In the development of the next prototype, it is planned to move from a single-material approach to a multi-material system. Specifically referring to CNC-machinable aluminum alloys (6061/6082 and 7075 for high loads), they will be adopted for main frames and joint housings, allowing for thin sections and tight tolerances. Technical polymers, primarily filled polyamides, will be adopted for the covers, sensor supports, and secondary structures. The use of high-performance technical fabrics, such as Dyneema and Kevlar, is also planned. In the first case, to improve breathability and wear resistance in contact areas, and in the second case, to allow for high mechanical strength in tensioned areas that conform to the subject’s body structure. The appropriately calibrated use of these materials will allow for a reduction in material sections and their weight, while also improving the performance related to mechanical couplings and sliding, which should enable significant wear resistance and smooth movements.

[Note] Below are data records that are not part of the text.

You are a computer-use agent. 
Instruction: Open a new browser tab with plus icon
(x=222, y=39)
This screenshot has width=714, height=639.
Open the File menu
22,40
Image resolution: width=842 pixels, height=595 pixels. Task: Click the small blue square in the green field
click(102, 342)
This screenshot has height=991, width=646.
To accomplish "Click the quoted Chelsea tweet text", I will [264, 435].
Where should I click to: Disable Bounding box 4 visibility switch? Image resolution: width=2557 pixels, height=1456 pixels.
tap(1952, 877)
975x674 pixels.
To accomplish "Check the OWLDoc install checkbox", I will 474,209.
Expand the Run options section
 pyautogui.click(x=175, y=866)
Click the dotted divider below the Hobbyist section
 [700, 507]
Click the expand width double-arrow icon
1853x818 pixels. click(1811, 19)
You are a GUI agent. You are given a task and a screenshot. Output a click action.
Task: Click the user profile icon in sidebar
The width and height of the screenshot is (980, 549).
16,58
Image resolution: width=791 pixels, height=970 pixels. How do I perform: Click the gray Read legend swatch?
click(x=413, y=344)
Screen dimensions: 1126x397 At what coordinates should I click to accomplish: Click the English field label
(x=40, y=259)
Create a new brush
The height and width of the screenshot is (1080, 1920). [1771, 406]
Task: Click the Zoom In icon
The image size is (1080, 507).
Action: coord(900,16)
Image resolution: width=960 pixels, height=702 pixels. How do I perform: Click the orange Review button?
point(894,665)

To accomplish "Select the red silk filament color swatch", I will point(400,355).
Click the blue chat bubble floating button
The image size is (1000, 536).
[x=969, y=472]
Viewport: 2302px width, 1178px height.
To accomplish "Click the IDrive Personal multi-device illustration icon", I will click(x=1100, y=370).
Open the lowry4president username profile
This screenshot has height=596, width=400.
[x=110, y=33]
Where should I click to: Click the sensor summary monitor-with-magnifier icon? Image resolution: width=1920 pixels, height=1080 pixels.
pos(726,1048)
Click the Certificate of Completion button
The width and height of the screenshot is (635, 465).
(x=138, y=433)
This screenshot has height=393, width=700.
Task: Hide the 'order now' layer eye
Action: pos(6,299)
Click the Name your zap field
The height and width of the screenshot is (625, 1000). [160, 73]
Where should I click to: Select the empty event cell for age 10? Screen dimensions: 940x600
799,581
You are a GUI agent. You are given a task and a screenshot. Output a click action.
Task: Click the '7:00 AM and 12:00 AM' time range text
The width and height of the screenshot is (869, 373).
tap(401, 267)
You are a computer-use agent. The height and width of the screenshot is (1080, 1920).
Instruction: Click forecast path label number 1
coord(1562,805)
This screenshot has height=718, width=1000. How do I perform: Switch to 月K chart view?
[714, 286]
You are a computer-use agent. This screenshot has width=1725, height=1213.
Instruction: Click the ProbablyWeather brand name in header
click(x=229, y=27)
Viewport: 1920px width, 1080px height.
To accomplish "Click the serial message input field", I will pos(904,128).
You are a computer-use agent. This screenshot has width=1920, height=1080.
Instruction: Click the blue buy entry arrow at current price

Finally, the literature still highlights a lack of systematic evidence on emergency mechanisms, fail-safes, contraindications, and the necessary training for unsupervised use [Reference Ochieze, Zare and Sun54], as well as possible risks (e.g., pressure or shear-related skin issues and potential falls due to changes in the center of gravity) [Reference Ochieze, Zare and Sun54]. Therefore, it will be appropriate to develop a structured reporting of any adverse events and to conduct longer domestic trials with objective usage logs [Reference Bär, Steinhilber, Rieger and Luger50].
6. Conclusions
An assistive exoskeleton for the upper limb has been with the main design objective being to be characterized by a single size and to be self-adjusting to the anthropometric characteristics of the subject without the need for personalized adjustments and without the need for an operator. A biomechanical simulation confirms a reduction in joint load during muscle assistance in light lifting operations. A preliminary prototype was developed, which was adopted to conduct experiments on human subjects in the laboratory and at home. In the laboratory, a significant reduction was observed in the activation of the target agonist muscular district during the movement of the upper limb. At home, significantly high usability and acceptance were measured by the subject during the performance of daily life activities. Future developments include a more comprehensive analysis of the possible benefits of the exoskeleton through more in-depth physiological and functional tests, as well as structured reporting related to safety and adverse events in order to develop an improved prototype compared to the one proposed in this study.
Author contributions
AB, AA, and IE conceived and designed the study. AB and AA conducted data gathering. AB and AA performed statistical analyses. AB, AA, and IE wrote the article.
Financial support
This research received no specific grant from any funding agency, commercial or not-for-profit sectors.
Competing interests
The authors declare no conflicts of interest exist.
Ethical statement
Informed consent was obtained from all participants, including a detailed disclosure of potential risks. Data were collected in compliance with the European General Data Protection Regulation (GDPR), and the study was conducted in accordance with national regulations and European directives.